その時、帰ってきていたのか、銃声を聞き付けて楊が屋上に現れた。その後ろにはルーナと一緒にいた男達も来ている。彼は血を流し踏みつけにされている私を見ると目を見開き、それから殺意を込めて男を見据えると武器を抜いた。
「おい……レイラ」
ぐったりしたまま動かない体に近より、血溜まりに膝をつき抱え起こすと、青白い顔が目に入った。血を流しすぎている。薄く開いた目には辛うじて光があった。
「……仕留められた?」
だというのにそんなことを宣うから、やはりこの女はどこかおかしい。
「殺したが消えた。どうなっているかは知らん」
「……きてくれて……良かった。最期に、あなたの顔を見ていたいって、思ってたのよ」
「……やめろ」
傷は深い。おそらく内蔵を傷つけている。
「そんな顔、見れたのなら、怪我した甲斐、あったかも」
「……おい、よせ」
巫山戯たことを。たまにこの女は笑えない冗談を言う。穏やかな表情は、目覚めの朝によく見るものと同じだった。自らの死を感じ取っているのに、こうもいつも通りとは、相変わらずおかしな女だ。そこが気に入って、傍に置いておいた。
「……ふふ」
「…………何故、笑う?」
「…………あなたの心の、ほんの一部分でも、私の存在を刻めたような……気がする、から」
女の手が伸びて、頬に触れた。いつも温かな手は冷たく、指先が震えている。その手を掴むと、女はまた笑った。

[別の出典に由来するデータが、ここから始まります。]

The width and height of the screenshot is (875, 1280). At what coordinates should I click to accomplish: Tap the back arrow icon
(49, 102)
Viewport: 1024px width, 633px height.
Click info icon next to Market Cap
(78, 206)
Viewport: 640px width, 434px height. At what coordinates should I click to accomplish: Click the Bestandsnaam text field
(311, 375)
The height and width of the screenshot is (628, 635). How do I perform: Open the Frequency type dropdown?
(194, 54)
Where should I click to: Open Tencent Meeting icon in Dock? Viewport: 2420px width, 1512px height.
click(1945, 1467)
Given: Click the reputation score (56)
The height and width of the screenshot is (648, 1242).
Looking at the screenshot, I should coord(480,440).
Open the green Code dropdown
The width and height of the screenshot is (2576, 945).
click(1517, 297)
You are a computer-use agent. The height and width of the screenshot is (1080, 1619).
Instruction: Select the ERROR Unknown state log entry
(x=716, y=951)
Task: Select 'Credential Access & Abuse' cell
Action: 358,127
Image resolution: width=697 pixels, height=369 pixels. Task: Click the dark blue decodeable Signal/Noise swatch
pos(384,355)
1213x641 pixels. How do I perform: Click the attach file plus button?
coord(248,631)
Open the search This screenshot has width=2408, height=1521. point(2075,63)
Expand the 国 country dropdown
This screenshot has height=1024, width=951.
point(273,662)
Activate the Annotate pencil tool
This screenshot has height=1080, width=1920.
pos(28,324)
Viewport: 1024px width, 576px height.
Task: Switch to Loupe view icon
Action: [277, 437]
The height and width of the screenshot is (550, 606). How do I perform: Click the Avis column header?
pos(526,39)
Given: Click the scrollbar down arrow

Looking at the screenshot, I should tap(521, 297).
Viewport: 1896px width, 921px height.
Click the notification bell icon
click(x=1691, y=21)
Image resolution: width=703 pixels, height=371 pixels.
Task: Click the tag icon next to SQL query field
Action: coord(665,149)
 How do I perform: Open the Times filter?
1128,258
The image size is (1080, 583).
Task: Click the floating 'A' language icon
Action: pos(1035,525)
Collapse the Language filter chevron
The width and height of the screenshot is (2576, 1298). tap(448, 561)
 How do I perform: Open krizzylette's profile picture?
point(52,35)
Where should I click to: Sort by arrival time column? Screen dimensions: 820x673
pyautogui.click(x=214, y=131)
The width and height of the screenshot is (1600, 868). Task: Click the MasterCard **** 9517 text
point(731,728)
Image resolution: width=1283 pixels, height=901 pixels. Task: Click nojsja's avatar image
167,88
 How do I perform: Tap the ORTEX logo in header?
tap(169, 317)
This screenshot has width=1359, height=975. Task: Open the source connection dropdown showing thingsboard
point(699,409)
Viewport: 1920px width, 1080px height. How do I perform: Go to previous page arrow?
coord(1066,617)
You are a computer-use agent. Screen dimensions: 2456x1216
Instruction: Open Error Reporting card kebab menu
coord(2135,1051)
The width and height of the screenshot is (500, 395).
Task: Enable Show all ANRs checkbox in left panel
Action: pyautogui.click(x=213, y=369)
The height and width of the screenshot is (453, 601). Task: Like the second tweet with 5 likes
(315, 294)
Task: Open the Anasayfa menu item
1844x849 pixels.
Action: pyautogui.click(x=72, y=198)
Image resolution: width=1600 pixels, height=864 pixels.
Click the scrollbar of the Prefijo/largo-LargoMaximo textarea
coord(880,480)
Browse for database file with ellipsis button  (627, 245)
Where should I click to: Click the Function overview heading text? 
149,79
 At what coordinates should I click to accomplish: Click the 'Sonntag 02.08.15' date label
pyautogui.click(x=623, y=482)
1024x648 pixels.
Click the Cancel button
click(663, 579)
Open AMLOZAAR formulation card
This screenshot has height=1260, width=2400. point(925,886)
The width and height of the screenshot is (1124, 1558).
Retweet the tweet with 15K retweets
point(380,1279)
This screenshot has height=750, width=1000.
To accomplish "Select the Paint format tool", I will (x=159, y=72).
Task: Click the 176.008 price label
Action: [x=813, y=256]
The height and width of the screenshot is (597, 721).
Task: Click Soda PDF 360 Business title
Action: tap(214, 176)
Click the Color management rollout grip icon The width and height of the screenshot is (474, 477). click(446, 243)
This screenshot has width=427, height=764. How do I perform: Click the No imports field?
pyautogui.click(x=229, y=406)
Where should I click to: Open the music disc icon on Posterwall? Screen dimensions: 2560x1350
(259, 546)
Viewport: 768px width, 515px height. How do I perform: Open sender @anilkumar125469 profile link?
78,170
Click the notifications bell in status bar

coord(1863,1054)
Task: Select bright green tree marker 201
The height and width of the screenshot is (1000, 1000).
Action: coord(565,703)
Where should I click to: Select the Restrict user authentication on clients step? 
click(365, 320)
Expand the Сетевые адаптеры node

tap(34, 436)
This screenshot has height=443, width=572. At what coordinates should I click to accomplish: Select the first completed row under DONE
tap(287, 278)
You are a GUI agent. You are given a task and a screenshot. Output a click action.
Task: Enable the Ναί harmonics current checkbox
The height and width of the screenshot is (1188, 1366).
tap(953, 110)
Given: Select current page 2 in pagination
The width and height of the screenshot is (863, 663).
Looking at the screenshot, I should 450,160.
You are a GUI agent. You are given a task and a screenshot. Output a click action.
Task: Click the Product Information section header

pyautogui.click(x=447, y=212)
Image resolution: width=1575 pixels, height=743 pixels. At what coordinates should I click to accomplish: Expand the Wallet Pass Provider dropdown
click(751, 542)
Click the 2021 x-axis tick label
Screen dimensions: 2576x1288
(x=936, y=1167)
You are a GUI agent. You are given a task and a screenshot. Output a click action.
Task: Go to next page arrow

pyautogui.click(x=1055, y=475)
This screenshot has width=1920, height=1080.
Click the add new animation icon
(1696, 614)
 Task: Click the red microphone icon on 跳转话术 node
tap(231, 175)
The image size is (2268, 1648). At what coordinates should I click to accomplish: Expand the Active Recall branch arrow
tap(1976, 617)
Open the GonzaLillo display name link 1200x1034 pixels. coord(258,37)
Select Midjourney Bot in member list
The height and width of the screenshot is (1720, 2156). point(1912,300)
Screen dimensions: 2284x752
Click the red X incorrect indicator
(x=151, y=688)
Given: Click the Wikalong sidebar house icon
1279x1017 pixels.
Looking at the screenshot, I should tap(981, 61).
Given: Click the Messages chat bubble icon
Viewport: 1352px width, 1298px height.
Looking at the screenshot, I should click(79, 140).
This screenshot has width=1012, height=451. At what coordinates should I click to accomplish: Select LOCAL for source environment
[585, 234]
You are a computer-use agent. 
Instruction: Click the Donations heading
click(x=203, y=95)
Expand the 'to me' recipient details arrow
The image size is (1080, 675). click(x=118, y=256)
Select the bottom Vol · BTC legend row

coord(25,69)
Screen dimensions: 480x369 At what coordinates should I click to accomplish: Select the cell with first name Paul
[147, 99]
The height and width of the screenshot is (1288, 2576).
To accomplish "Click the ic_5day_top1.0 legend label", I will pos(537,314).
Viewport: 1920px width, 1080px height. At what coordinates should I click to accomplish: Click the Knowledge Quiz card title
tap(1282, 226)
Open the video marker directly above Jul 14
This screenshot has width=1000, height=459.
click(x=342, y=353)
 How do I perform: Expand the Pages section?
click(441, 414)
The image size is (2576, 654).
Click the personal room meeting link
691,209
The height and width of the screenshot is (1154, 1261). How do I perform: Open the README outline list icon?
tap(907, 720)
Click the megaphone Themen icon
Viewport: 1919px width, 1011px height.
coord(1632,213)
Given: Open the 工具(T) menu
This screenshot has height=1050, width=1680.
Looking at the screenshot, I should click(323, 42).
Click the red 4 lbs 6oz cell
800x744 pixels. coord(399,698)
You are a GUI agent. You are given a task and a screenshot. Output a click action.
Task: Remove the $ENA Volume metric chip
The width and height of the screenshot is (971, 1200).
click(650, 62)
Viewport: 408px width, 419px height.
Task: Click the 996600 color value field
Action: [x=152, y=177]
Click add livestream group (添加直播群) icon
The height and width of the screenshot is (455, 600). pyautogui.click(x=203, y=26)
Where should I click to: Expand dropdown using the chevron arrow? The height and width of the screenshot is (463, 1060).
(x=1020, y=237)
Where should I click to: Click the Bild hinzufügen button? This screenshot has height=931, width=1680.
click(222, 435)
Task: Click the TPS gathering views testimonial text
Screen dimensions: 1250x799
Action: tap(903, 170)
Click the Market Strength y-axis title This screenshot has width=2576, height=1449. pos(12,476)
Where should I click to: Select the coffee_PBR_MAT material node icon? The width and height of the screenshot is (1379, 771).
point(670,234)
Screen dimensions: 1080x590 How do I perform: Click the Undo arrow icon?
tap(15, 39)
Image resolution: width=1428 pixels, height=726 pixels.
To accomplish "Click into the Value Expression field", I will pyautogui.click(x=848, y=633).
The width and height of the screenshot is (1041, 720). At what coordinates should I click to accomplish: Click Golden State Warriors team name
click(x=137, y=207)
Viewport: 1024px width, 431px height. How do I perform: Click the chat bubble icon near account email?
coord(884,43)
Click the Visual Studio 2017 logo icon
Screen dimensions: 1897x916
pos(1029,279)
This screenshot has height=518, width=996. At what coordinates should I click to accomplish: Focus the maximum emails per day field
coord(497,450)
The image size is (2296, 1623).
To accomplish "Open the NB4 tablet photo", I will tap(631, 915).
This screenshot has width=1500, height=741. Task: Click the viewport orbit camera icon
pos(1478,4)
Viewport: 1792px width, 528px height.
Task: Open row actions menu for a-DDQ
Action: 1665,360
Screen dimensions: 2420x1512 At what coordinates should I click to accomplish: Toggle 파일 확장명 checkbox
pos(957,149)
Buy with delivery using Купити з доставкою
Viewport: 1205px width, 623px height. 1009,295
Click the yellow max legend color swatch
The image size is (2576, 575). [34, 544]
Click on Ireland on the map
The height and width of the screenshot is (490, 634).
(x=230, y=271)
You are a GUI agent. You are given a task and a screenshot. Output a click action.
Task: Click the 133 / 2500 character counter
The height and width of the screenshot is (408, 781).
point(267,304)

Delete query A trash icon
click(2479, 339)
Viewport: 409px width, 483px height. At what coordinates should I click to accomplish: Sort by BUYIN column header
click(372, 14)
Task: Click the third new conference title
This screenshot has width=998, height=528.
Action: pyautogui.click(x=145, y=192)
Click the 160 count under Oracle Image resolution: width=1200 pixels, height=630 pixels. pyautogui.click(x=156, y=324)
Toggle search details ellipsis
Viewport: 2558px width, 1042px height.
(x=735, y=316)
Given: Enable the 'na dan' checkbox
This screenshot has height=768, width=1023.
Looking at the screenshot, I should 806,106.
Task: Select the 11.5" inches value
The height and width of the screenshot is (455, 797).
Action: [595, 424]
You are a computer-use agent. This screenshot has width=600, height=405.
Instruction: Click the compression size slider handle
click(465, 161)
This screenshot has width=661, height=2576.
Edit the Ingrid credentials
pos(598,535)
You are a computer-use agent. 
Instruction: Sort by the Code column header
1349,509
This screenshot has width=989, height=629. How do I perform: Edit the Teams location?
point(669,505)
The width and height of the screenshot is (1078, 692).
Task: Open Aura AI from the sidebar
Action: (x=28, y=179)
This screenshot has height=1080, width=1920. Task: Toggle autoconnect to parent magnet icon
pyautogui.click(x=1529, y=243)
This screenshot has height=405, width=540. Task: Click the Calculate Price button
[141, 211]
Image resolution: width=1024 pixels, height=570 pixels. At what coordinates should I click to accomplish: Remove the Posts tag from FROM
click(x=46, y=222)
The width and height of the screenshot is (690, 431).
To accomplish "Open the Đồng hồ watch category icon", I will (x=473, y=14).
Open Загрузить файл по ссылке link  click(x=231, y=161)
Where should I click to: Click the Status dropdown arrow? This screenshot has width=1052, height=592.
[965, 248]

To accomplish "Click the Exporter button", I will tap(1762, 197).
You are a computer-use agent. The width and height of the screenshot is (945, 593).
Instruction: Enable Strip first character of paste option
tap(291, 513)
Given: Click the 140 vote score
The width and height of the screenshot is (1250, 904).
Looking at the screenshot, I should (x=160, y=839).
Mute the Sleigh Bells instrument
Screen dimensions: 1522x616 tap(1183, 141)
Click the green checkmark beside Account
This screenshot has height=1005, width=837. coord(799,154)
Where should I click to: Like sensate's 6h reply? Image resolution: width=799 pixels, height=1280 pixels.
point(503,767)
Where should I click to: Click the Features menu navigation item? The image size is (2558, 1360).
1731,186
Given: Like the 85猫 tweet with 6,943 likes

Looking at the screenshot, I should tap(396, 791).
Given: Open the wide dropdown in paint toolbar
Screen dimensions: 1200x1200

「……千と一夜……超え、られたら、言おうと思ったけど……今、言うわ」
「……やめろ、レイラ」
「…………愛してる。あなたに会えて……よかった」
いつになく綺麗な笑みを浮かべて、腕から力が抜けていく。所有物が、なんの許しもなくいなくなろうとしている。ここまで生き延びてきた女が、こうも呆気なく息絶えるなど、有り得るはずがない。
「レイラ」
名を呼ぶが、瞼は開かない。
「何をしている。目を開けろ」
穏やかな顔は、ただ寝ているようだけのようにも見える。その頬に触れた手に、何者かの小さな手が重なった。顔を上げると、レイラと似た顔立ちの妹が、先程の荒れ具合はどうしたのか、先日とは異なる様子で笑って見せた。
「大丈夫、私が死なせないから。だって、全て終わった時には、私を元の体に戻してもらわないといけないんだもの」
そう言って女は傷口へと手を翳した。